Por: Malu Rivero (MALV)
Hacer el paripé en un museo está mal. Pero más allá de la falta de decoro, me he topado con que la ofensa cobraba mayor gravedad por la carencia de relación con la causa ecologista. Es curioso como en las mentes de muchos de nosotros, lo que más nos contrariaba era la falta de coherencia — ¡¿Pero qué tendrá que ver la Monalisa con la tala del Amazonas, qué culpa tiene ella?!— exclamábamos furiosos, como expertos jefes de marketing insatisfechos con la estrategia. Un amigo con un cargo institucional me confesó que no se habría molestado tanto si el cuadro atacado tuviera relación con la causa o fuera un símbolo relacionado con lo que quieren reivindicar. Por ejemplo, si quieren salvar ballenas y la toman con un cuadro que represente embarcaciones de balleneros.
Recuerdo cómo de manera anárquica y revelándose contra el establishment Banksy destruyó una obra suya cuando la intentaron subastar en la emblemática Sotheby’s, rechazando plausiblemente ese marco solemne y el mercado del arte, del que claramente no quiere participar. Le debió exasperar ver su obra tan fuera de lugar y del contexto en el que él decide concienzudamente enmarcarlas. Al ubicar la obra de este artista urbano fuera de su localización automáticamente pierde su sentido, su función y su razón de ser.

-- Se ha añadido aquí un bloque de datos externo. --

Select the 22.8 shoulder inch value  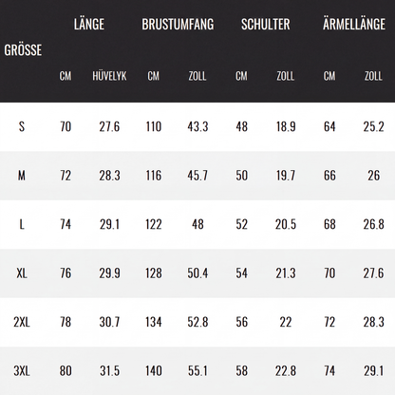(x=286, y=371)
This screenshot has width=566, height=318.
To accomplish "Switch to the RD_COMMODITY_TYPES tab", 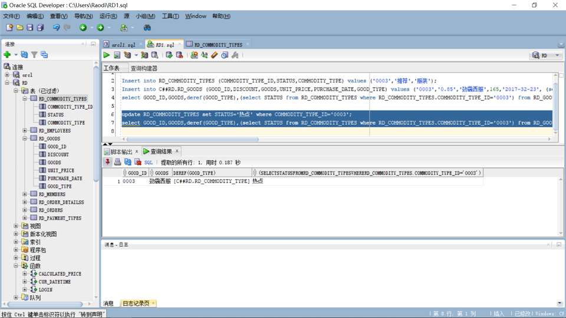I will click(218, 44).
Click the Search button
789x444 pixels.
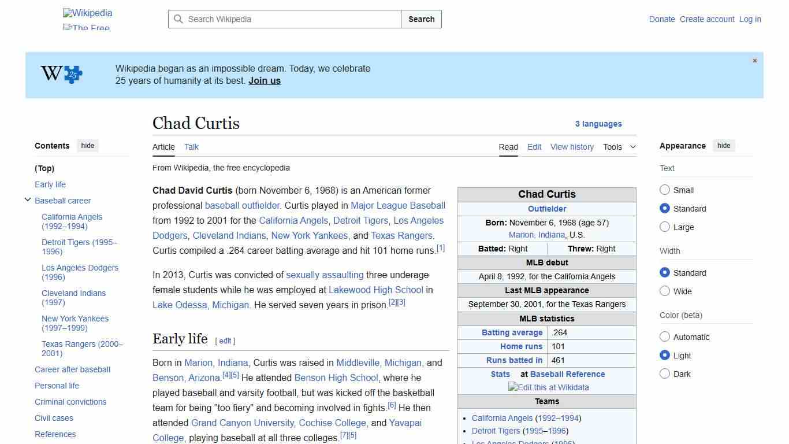(x=421, y=19)
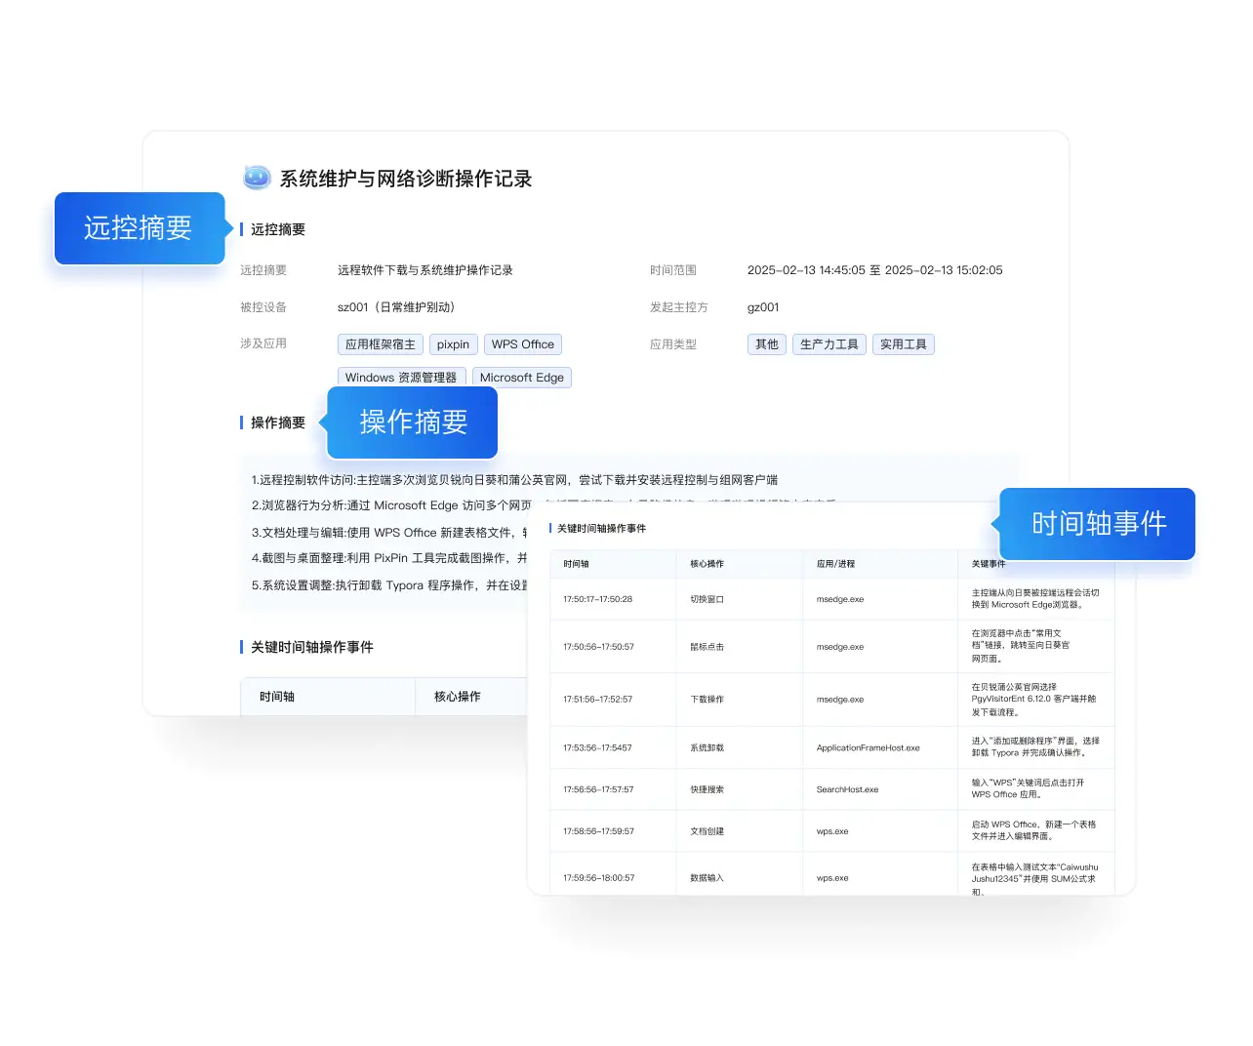Select the "应用框架宿主" application tag

pos(380,343)
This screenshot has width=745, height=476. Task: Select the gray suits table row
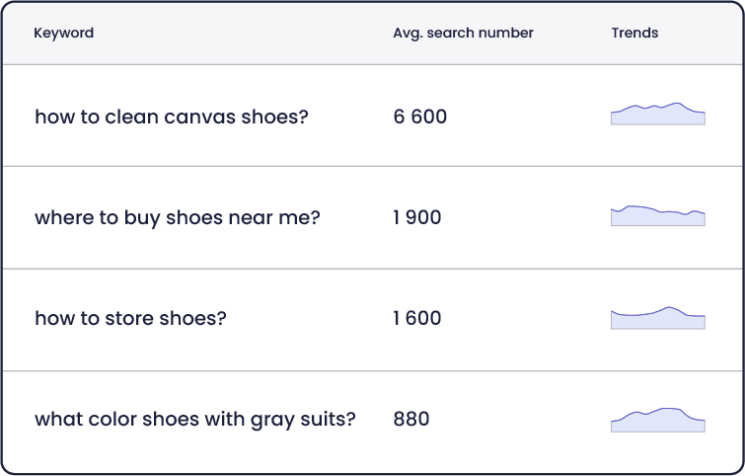(373, 422)
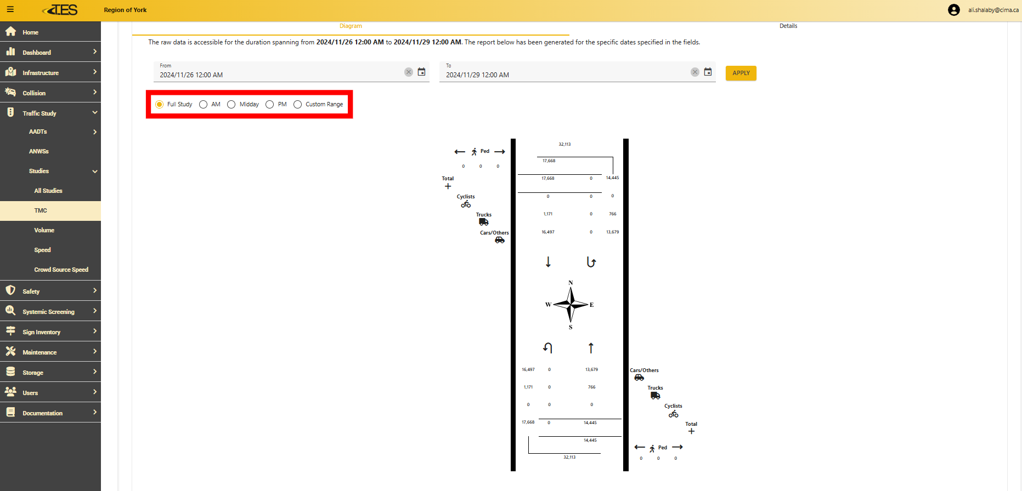Choose the Custom Range radio option
Image resolution: width=1022 pixels, height=491 pixels.
click(x=298, y=105)
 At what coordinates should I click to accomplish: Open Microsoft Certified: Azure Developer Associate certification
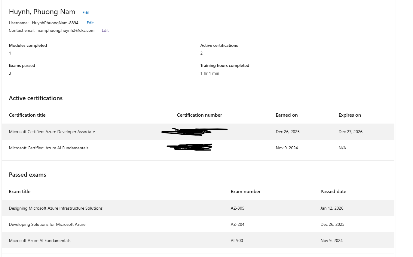coord(52,132)
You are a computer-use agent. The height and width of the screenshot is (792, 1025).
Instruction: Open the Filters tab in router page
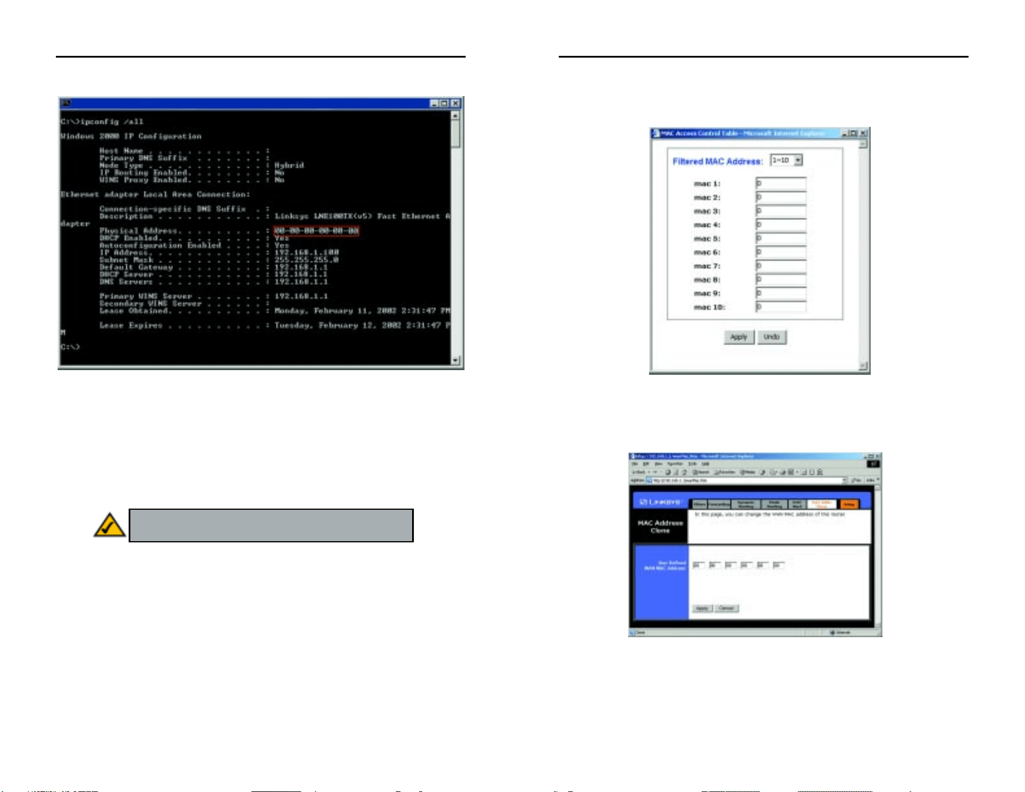(x=699, y=505)
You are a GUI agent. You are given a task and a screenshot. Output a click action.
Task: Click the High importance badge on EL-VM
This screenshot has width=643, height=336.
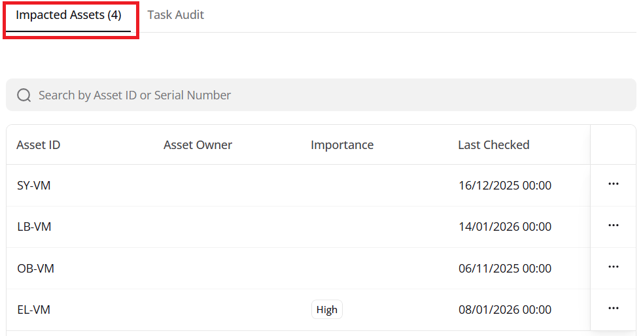pos(326,310)
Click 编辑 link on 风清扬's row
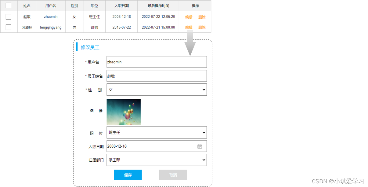This screenshot has width=368, height=187. [x=189, y=27]
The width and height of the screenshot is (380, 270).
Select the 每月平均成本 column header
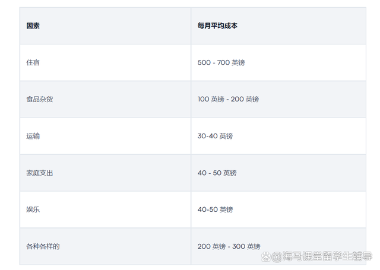(217, 26)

Así que él, muy amablemente, puso remedio al malentendido con una trituradora. ¿Pero por qué la incoherencia nos provoca rabia? ¿Será por nuestra falta de aceptación de lo inesperado?
Inesperadas imágenes de Puccini con su amante en la ópera Tosca que se representaba en el Liceo de Barcelona han despertado gran revuelo entre los asistentes, ciertamente se llevaron una imagen «tosca» del músico practicando sexo que no tenían previsto visionar. La masa salió del teatro perceptiblemente violentada. En ese caso el público ha tenido muy poquita capacidad de adaptación, y quizás tenga razón, porque no se le ha dado lo que ha pagado por ver, lo prometido. Y lo prometido es deuda, y bien que lo recordará este atrevido director cuando tenga deudas por la insolvencia del espectáculo si no acude más gente a dejarse sorprender después de este mal recibimiento. Cada día tenemos menos aguante a la sorpresa y más mimo por la seguridad. Es creciente la venta de protección en la sociedad actual, se aprovechan de nuestra necesidad de control —falsa sensación de control—. El resultado de esto es que cada vez somos más amigos de las instituciones porque nos dan confianza, son un pilar, un dolmen que nos gustaría inamovible, intocable, innegociable. Por eso nos sentimos tan ultrajados cuando alguien se atreve a vandalizar algo tan sagrado como el museo, nuestro templo del arte, abriendo así una pequeña grieta en esa divina armadura invisible por donde puede empezar a colarse la barbarie, dando vía libre a próximos actos fuera de lugar e inadmisibles, incongruentes para nosotros.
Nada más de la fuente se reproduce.